TRECHO:
◇ ◇ ◇ ◇ ◇
Boa parte dos militares cassados em 1964 já havia ficado marcada pelos setores golpistas quando o presidente Jânio Quadros renunciou em 1961 e os ministros militares assumiram a posição de tentar impedir a posse do vice-presidente.

A Campanha pela Legalidade, que defendeu a normalidade democrática e naquele ano saiu vitoriosa, teve adesão de unidades militares das três forças, com oficiais se mobilizando para garantir o cumprimento da Constituição.

"Todos quantos haviam tomado posição em 1961 ficaram marcados dentro e fora dos quartéis. Éramos olhados como malditos, perigosos. Mas não nós amedrontávamos, passamos a ter cada vez mais atitudes políticas", escreveu mais tarde o tenente José Wilson da Silva, que na época primeiro sargento do Depósito de Material de Engenharia.

"Vários oficiais da Marinha, da Aeronáutica e do Exército que se mobilizaram em defesa da Constituição foram presos e depois liberados. Posteriormente, em 1964, foram cassados."

O tenente foi eleito vereador em Porto Alegre em 1964, mas como estava ameaçado de prisão, fugiu para o Uruguai. Foi cassado e só conseguiu a reintegração ao Exército em 1980 após a lei da Anistia - ele retornou com o posto de capitão da reserva.
◇ ◇ ◇ ◇ ◇
(Dados de localização por coordenadas de pixel)
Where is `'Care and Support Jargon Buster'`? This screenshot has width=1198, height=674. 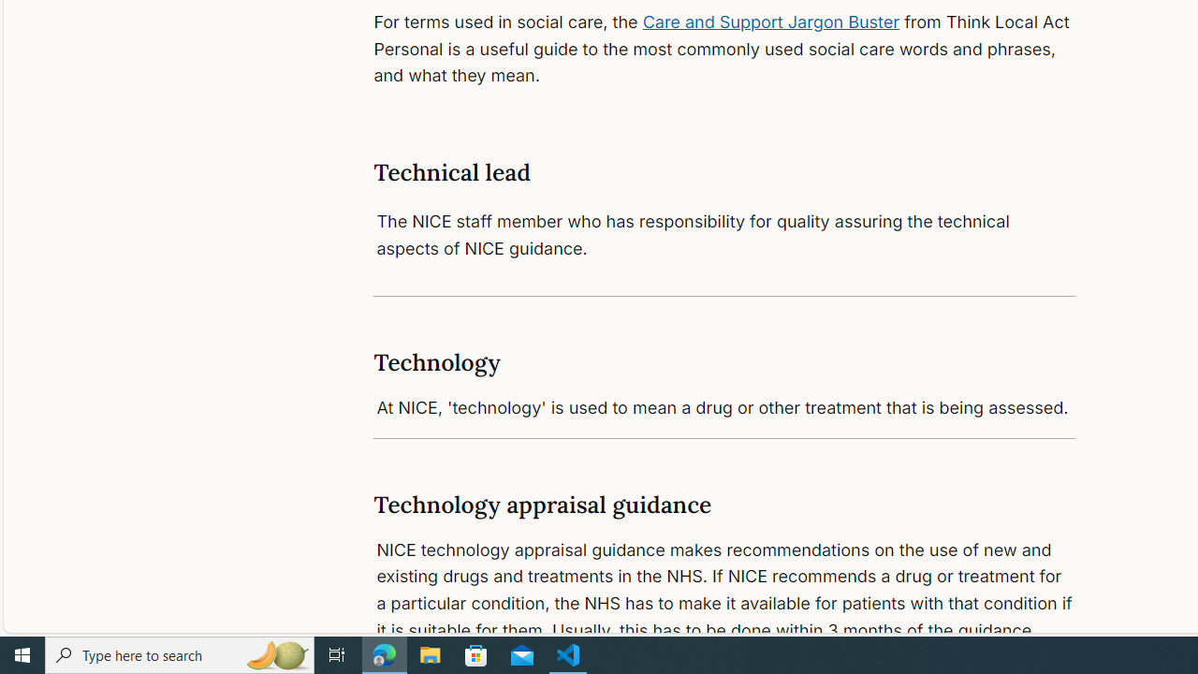
'Care and Support Jargon Buster' is located at coordinates (771, 22).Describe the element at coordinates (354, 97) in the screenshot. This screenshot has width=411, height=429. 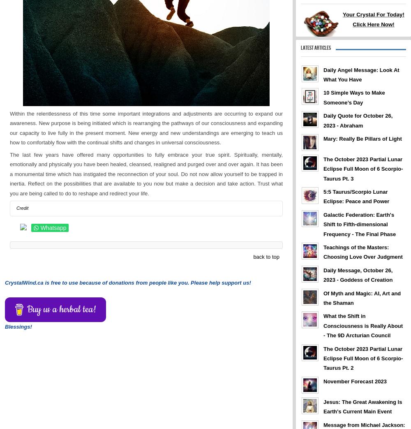
I see `'10 Simple Ways to Make Someone’s Day'` at that location. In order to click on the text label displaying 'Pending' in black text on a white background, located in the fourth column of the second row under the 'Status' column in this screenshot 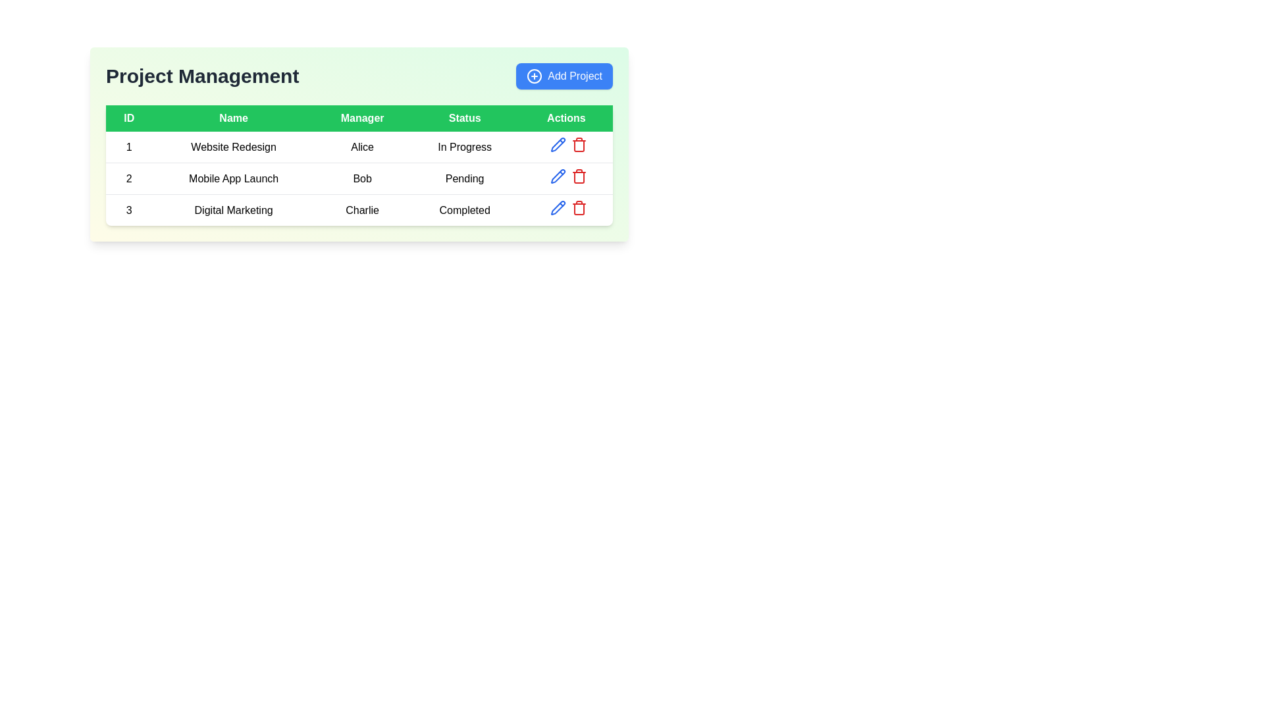, I will do `click(465, 178)`.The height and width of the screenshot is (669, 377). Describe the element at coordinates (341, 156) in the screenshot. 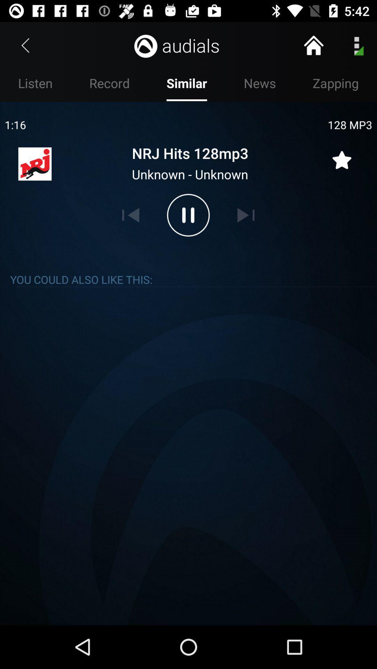

I see `rate quality` at that location.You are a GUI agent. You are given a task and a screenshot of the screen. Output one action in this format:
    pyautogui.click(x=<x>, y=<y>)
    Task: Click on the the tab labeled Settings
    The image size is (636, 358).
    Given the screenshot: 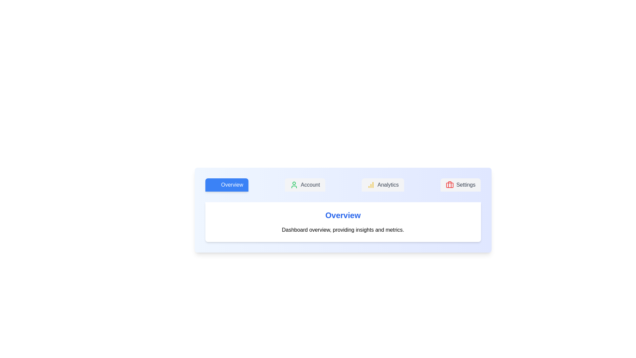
◇ ◇ ◇ ◇ ◇
TAREFA:
Reescreva o trecho do texto sobre os militares cassados que vai de "A Campanha pela" até "cumprimento da Constituição.", trocando "adesão" por "apoio".

RESPOSTA:
A Campanha pela Legalidade, que defendeu a normalidade democrática e naquele ano saiu vitoriosa, teve apoio de unidades militares das três forças, com oficiais se mobilizando para garantir o cumprimento da Constituição.